> [What the task requires]: What is needed here is a verbatim copy of the records that follow.

----- Data under study

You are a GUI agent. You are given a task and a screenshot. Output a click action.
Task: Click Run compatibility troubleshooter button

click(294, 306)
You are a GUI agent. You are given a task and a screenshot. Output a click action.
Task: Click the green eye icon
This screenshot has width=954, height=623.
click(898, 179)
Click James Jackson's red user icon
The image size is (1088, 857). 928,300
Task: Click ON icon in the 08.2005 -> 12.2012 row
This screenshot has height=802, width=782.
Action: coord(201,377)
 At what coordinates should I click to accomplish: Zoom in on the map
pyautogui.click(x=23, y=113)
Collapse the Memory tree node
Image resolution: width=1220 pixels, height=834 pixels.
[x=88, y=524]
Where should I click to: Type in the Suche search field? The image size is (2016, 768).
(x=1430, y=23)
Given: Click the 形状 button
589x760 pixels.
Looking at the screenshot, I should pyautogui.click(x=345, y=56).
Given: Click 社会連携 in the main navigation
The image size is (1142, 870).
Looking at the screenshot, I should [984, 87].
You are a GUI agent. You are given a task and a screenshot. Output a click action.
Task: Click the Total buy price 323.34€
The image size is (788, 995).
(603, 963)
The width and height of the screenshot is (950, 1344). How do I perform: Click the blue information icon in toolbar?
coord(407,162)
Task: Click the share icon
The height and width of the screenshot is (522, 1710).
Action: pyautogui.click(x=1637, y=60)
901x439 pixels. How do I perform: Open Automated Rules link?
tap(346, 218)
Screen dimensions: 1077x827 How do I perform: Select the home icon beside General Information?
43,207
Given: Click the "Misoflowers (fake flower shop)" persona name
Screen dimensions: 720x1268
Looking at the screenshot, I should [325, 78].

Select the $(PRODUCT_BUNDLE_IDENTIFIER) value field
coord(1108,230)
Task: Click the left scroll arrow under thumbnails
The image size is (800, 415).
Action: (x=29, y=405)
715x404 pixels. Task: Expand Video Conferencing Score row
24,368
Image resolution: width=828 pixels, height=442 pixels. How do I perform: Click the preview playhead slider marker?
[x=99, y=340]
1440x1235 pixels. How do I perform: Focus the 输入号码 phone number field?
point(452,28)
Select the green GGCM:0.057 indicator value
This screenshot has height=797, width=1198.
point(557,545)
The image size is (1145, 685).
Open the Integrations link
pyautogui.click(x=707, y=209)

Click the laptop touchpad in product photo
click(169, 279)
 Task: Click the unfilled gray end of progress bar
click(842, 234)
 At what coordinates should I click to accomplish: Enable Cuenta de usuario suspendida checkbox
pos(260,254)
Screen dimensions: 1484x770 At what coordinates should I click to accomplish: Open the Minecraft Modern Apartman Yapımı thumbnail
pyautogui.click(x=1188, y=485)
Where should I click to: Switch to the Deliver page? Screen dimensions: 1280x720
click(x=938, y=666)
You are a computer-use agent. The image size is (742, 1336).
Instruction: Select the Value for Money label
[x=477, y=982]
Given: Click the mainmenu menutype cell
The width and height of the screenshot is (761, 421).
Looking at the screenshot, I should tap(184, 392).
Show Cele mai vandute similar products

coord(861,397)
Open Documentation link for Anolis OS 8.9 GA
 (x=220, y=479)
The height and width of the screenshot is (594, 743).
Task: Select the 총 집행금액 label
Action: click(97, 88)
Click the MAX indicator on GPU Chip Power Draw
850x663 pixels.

----------

> [Problem solution]:
You are a GUI agent. You are given a task and a screenshot. Output a click action.
Task: Click Run compatibility troubleshooter button

click(294, 306)
You are a GUI agent. You are given a task and a screenshot. Output a click action.
Task: Click the green eye icon
This screenshot has width=954, height=623.
click(898, 179)
Click James Jackson's red user icon
The image size is (1088, 857). 928,300
Task: Click ON icon in the 08.2005 -> 12.2012 row
This screenshot has height=802, width=782.
Action: coord(201,377)
 At what coordinates should I click to accomplish: Zoom in on the map
pyautogui.click(x=23, y=113)
Collapse the Memory tree node
Image resolution: width=1220 pixels, height=834 pixels.
[x=88, y=524]
Where should I click to: Type in the Suche search field? The image size is (2016, 768).
(x=1430, y=23)
Given: Click the 形状 button
589x760 pixels.
Looking at the screenshot, I should pyautogui.click(x=345, y=56).
Given: Click 社会連携 in the main navigation
The image size is (1142, 870).
Looking at the screenshot, I should [984, 87].
You are a GUI agent. You are given a task and a screenshot. Output a click action.
Task: Click the Total buy price 323.34€
The image size is (788, 995).
(603, 963)
The width and height of the screenshot is (950, 1344). How do I perform: Click the blue information icon in toolbar?
coord(407,162)
Task: Click the share icon
The height and width of the screenshot is (522, 1710).
Action: pyautogui.click(x=1637, y=60)
901x439 pixels. How do I perform: Open Automated Rules link?
tap(346, 218)
Screen dimensions: 1077x827 How do I perform: Select the home icon beside General Information?
43,207
Given: Click the "Misoflowers (fake flower shop)" persona name
Screen dimensions: 720x1268
Looking at the screenshot, I should [325, 78].

Select the $(PRODUCT_BUNDLE_IDENTIFIER) value field
coord(1108,230)
Task: Click the left scroll arrow under thumbnails
The image size is (800, 415).
Action: (x=29, y=405)
715x404 pixels. Task: Expand Video Conferencing Score row
24,368
Image resolution: width=828 pixels, height=442 pixels. How do I perform: Click the preview playhead slider marker?
[x=99, y=340]
1440x1235 pixels. How do I perform: Focus the 输入号码 phone number field?
point(452,28)
Select the green GGCM:0.057 indicator value
This screenshot has height=797, width=1198.
point(557,545)
The image size is (1145, 685).
Open the Integrations link
pyautogui.click(x=707, y=209)

Click the laptop touchpad in product photo
click(169, 279)
 Task: Click the unfilled gray end of progress bar
click(842, 234)
 At what coordinates should I click to accomplish: Enable Cuenta de usuario suspendida checkbox
pos(260,254)
Screen dimensions: 1484x770 At what coordinates should I click to accomplish: Open the Minecraft Modern Apartman Yapımı thumbnail
pyautogui.click(x=1188, y=485)
Where should I click to: Switch to the Deliver page? Screen dimensions: 1280x720
click(x=938, y=666)
You are a computer-use agent. The image size is (742, 1336).
Instruction: Select the Value for Money label
[x=477, y=982]
Given: Click the mainmenu menutype cell
The width and height of the screenshot is (761, 421).
Looking at the screenshot, I should tap(184, 392).
Show Cele mai vandute similar products

coord(861,397)
Open Documentation link for Anolis OS 8.9 GA
 (x=220, y=479)
The height and width of the screenshot is (594, 743).
Task: Select the 총 집행금액 label
Action: click(97, 88)
Click the MAX indicator on GPU Chip Power Draw
850x663 pixels.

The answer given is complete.